Discursos

JOSÉ MIGUEL INSULZA, SECRETÁRIO-GERAL DA ORGANIZAÇÃO DOS ESTADOS AMERICANOS
DISCURSO DO SECRETÁRIO-GERAL DA OEA NA SESSÃO DE ABERTURA DA QUARTA CÚPULA DAS AMÉRICAS

novembro 4, 2005 - Mar del Plata, Argentina


Senhor Presidente da Nação Argentina, Doutor Nestor Kirchner
Senhores Presidentes e Primeiros-Ministros
Senhores Chanceleres e Ministros de Estado
Senhores Embaixadores
Senhores Representantes de Organismos Internacionais
Senhoras e Senhores.


A Cúpula das Américas tem sido, por mais de uma década, o maior evento de nosso Hemisfério. Nas cinco Cúpulas realizadas nesses anos (Miami, Santiago e Québec, além das de Santa Cruz e Monterrey), os Senhores adotaram decisões que repercutiram e continuam repercutindo na vida das Américas. A Carta Democrática Interamericana, o lançamento das negociações da ALCA, a Convenção Interamericana contra a Corrupção e a criação da Comissão Interamericana para o Controle do Abuso das Drogas são alguns desses resultados.

Por isso, preparamo-nos durante longos períodos para essas Cúpulas e, por isso, elas geram tanta expectativa. Nos últimos meses e até ontem, houve muitas horas de diálogo entre nossos Governos, nos organismos do Sistema Interamericano, com jovens, mulheres, povos nativos, empresários, trabalhadores, organizações não-governamentais, parlamentares e muitos outros grupos, na tentativa de se alcançar acordos que permitam fazer desta Cúpula o evento relevante que nossos povos merecem.

Embora o trabalho tenha sido longo, os seus coordenadores puderam chegar a conclusões muito importantes, inclusive no texto da Declaração e no do Plano de Ação. No entanto, restam ainda muitos assuntos em que a voz de nossos líderes pode fazer uma diferença substantiva, e estamos certos de que os Senhores aproveitarão esta oportunidade para delinear as propostas e políticas que orientarão as atividades de nossa Comunidade Interamericana nos próximos três anos.

Ademais, esta Cúpula está sendo realizada em um momento crucial. 2004 foi o melhor ano econômico vivido pela região em mais de duas décadas, e os prognósticos para 2005 e 2006 também são bons, apesar do problema provocado pela alta do preço do petróleo. Temos governos democráticos em todo o Hemisfério e muitos países, entre os quais todos os que têm sofrido crises de governabilidade, se preparam para realizar eleições democráticas nos próximos meses para eleger novamente suas autoridades.

__Tarefa 1__. Reproduza fielmente o trecho do discurso que começa com as palavras contendo "Senhor Presidente da" e termina com "alguns desses resultados.".

__Extrato de registros__.

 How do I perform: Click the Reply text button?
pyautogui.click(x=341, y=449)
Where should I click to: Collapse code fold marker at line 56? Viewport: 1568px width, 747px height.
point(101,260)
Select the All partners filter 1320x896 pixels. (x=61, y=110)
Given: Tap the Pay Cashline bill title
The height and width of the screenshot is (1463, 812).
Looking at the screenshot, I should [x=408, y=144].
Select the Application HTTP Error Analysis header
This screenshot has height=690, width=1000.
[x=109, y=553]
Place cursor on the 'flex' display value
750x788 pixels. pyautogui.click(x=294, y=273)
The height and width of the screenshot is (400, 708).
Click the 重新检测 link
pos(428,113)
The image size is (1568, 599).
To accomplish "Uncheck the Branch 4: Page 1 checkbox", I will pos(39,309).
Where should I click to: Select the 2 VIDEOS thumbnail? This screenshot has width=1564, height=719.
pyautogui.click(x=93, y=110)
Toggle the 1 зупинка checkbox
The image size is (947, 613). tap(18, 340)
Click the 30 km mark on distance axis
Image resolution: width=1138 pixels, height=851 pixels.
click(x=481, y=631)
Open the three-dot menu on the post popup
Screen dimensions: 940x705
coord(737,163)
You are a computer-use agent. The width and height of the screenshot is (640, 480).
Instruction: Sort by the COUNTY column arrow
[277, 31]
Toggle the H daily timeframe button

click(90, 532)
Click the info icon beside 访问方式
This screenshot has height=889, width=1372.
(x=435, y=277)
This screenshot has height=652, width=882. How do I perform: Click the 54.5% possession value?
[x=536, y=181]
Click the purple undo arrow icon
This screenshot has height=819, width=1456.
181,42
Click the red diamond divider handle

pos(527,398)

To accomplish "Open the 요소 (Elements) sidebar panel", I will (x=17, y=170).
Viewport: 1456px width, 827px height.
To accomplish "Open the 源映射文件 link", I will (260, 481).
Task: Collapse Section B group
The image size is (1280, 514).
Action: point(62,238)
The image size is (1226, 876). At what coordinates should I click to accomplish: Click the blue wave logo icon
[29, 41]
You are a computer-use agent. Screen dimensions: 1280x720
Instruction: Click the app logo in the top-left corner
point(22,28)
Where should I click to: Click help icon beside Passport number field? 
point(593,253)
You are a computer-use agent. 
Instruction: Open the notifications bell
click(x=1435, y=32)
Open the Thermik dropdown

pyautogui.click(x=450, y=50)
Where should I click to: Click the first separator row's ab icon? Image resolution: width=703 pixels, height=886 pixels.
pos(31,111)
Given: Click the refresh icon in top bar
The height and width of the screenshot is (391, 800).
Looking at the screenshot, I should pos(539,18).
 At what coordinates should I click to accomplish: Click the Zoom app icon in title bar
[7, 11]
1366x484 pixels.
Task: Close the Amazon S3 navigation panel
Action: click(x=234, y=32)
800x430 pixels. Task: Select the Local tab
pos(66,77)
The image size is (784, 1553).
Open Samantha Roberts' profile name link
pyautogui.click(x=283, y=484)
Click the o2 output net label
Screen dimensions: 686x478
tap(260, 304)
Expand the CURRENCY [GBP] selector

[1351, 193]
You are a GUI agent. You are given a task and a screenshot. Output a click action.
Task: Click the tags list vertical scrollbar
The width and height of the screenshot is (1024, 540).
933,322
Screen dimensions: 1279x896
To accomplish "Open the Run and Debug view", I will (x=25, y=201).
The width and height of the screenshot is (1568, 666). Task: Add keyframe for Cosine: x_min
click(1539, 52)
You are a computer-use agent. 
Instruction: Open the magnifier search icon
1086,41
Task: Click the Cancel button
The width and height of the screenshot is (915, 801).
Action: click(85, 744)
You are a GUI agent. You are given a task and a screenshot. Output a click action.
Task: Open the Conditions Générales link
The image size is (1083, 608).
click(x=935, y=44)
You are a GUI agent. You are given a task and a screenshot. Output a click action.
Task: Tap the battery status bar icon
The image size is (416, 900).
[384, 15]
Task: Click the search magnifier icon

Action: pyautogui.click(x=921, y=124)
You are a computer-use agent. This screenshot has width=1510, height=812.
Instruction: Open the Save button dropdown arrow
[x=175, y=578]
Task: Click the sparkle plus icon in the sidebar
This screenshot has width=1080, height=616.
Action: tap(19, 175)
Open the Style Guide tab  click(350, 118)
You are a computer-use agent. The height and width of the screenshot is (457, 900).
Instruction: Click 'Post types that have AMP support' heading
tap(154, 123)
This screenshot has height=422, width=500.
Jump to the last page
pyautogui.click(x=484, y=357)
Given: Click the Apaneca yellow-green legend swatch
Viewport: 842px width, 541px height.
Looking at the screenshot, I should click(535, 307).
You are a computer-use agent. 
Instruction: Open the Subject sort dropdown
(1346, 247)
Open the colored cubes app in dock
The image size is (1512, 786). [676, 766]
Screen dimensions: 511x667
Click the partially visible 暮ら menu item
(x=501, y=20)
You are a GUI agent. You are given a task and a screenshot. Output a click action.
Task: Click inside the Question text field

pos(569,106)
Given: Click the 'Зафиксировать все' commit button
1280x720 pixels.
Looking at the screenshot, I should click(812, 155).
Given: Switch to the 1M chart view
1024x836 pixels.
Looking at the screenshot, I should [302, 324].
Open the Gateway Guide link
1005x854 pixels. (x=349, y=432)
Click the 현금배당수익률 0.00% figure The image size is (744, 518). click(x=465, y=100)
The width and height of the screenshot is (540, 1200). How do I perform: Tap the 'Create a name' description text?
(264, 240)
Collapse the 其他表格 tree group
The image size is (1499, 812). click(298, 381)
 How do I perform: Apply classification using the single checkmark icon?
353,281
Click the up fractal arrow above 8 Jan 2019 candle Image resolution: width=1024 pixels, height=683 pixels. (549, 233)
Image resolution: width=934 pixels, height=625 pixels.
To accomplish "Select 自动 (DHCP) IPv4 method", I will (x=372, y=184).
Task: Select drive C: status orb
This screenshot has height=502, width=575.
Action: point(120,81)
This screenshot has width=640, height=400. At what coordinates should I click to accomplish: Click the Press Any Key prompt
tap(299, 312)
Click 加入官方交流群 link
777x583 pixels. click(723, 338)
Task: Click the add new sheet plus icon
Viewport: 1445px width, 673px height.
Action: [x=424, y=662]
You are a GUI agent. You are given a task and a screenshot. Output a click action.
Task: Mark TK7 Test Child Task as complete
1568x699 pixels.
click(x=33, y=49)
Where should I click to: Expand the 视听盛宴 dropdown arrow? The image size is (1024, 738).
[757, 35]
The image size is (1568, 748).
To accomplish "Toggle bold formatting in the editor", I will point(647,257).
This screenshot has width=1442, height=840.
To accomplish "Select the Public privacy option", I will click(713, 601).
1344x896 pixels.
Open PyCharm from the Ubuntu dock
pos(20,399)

__Tarefa 2__. Organize em uma tabela Markdown, com as colunas Número e Linha, as linhas dos registros desde a que contém "1344x896 pixels." até o fim dos registros, ambas as extremidades incluídas. Numere cada linha e omita as linhas em branco.

__Resposta correta 1__.
Senhor Presidente da Nação Argentina, Doutor Nestor Kirchner
Senhores Presidentes e Primeiros-Ministros
Senhores Chanceleres e Ministros de Estado
Senhores Embaixadores
Senhores Representantes de Organismos Internacionais
Senhoras e Senhores.


A Cúpula das Américas tem sido, por mais de uma década, o maior evento de nosso Hemisfério. Nas cinco Cúpulas realizadas nesses anos (Miami, Santiago e Québec, além das de Santa Cruz e Monterrey), os Senhores adotaram decisões que repercutiram e continuam repercutindo na vida das Américas. A Carta Democrática Interamericana, o lançamento das negociações da ALCA, a Convenção Interamericana contra a Corrupção e a criação da Comissão Interamericana para o Controle do Abuso das Drogas são alguns desses resultados.

__Resposta correta 2__.
| Número | Linha |
|---|---|
| 1 | 1344x896 pixels. |
| 2 | Open PyCharm from the Ubuntu dock |
| 3 | pos(20,399) |